Liam has it all. His was the first name on the sheet. If he wasn’t around, Andy Peters of Claremorris operated very successfully in this role all season before his departure to Leicester, and Andy Cunnane of Ballyhaunis Town is skilled in this role too, but Irwin is a class apart this season and has set a very high standard.
STRIKERS
IN the early part of the season it looked like Jason Hunt of Castlebar Celtic would break all scoring records for the League, until he picked up an injury and was ruled out for most of the season.
Phil Keegan was having a fantastic season for Westport United until he broke his collar bone in a fall at Celtic Park in August. Jamie Cawley and Benny Lavelle of Ballina Town were contenders; both had excellent seasons.
But the real question, when picking strikers, was, who would accompany Ben Edeh in the front line?
The Ballyheane marksman has been brilliant all season and his goals have contributed hugely to their title-winning campaign.
Nathan Reilly-Doyle put us all on notice on numerous occasions, and is unlucky to lose out. In the end, Mark Maloney, the young Claremorris free-scoring striker, gets the nod. He gets goals and that is ultimately what wins matches, and what you put a striker on the pitch to do.
TEAM CAPTAIN
AFTER leading his side to the title, Ballyheane’s SeΡn Kilcoyne deservedly gets the armband.
MANAGER OF THE SEASON
ASHLEY Stevenson – no contest. Ballyheane’s first title. The first time in eighteen years that a team outside the super-axis of Ballina Town/Castlebar Celtic/Westport United have won the top title.

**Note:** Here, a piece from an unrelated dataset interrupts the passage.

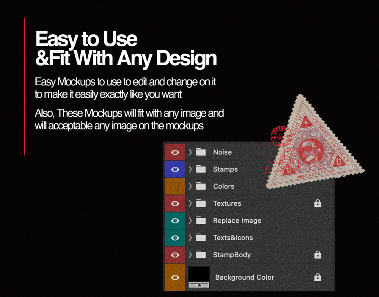Expand the Replace Image group chevron
The image size is (379, 297).
point(190,220)
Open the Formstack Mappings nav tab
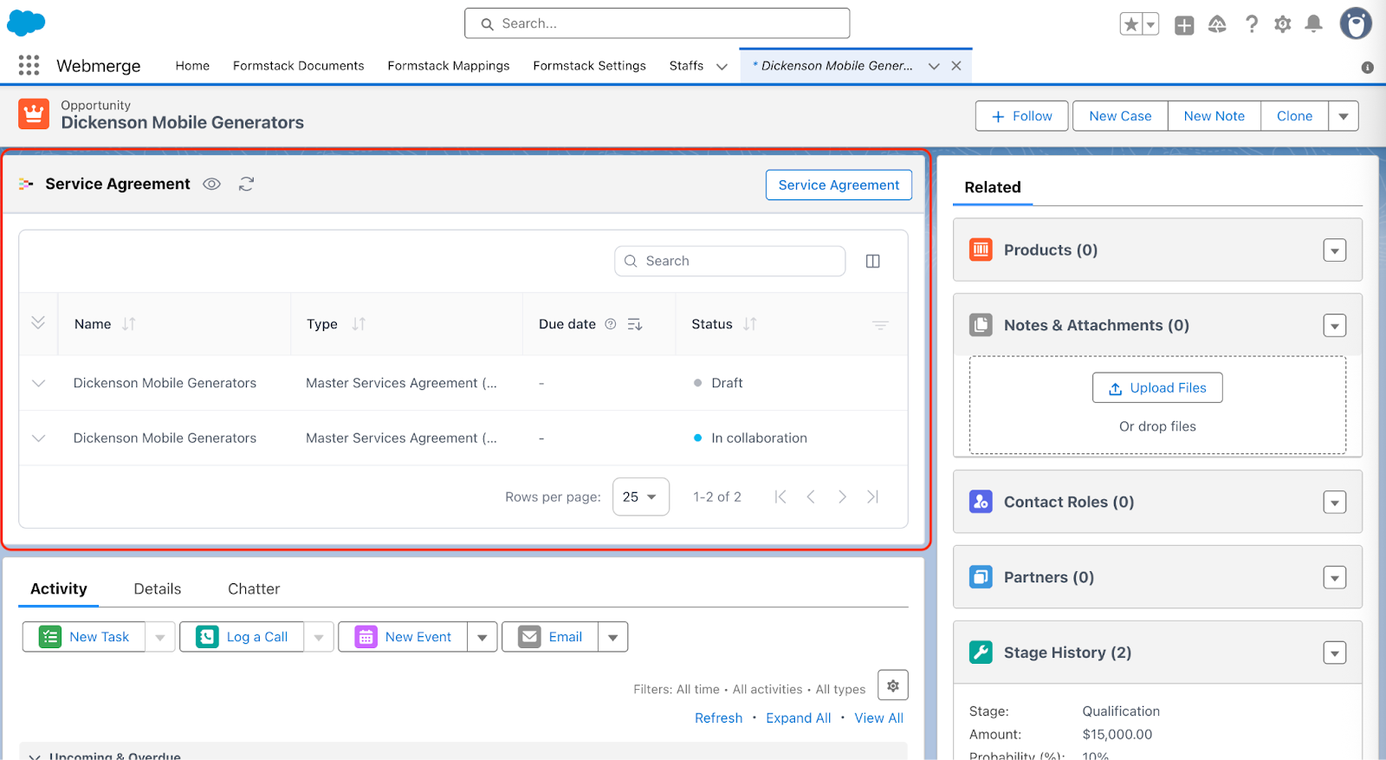This screenshot has width=1386, height=760. pos(448,66)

History makers and all the rest. Ashley instilled belief in his squad and they delivered.
Mark Beattie has done a fantastic job with Ballina Town and he (and they) were unlucky to encounter Ballyheane this year. Mickey Feeney is rebuilding a dangerous-looking Westport United side and Bryan Mannion did an excellent job with Castlebar Celtic, in what was a difficult season for them.
Paul Burke took Claremorris as high as they can go, in his first season in charge. Any other year, any of these might have made it, but this was Ballyheane’s year and Ashley Stevenson’s.
PLAYER OF THE SEASON
THREE contenders – all from Ballyheane.
Jack Tuffy gave a masterclass in defending, every time he pulled on the Ballyheane shirt this season. Ben Edeh is a brilliant and quick young forward with an eye for the goal.
But Liam Irwin is my ‘Player of the Season’. His contribution, more than any other individual player’s, is the reason Ballyheane are champions and he is a deserving winner, in my view.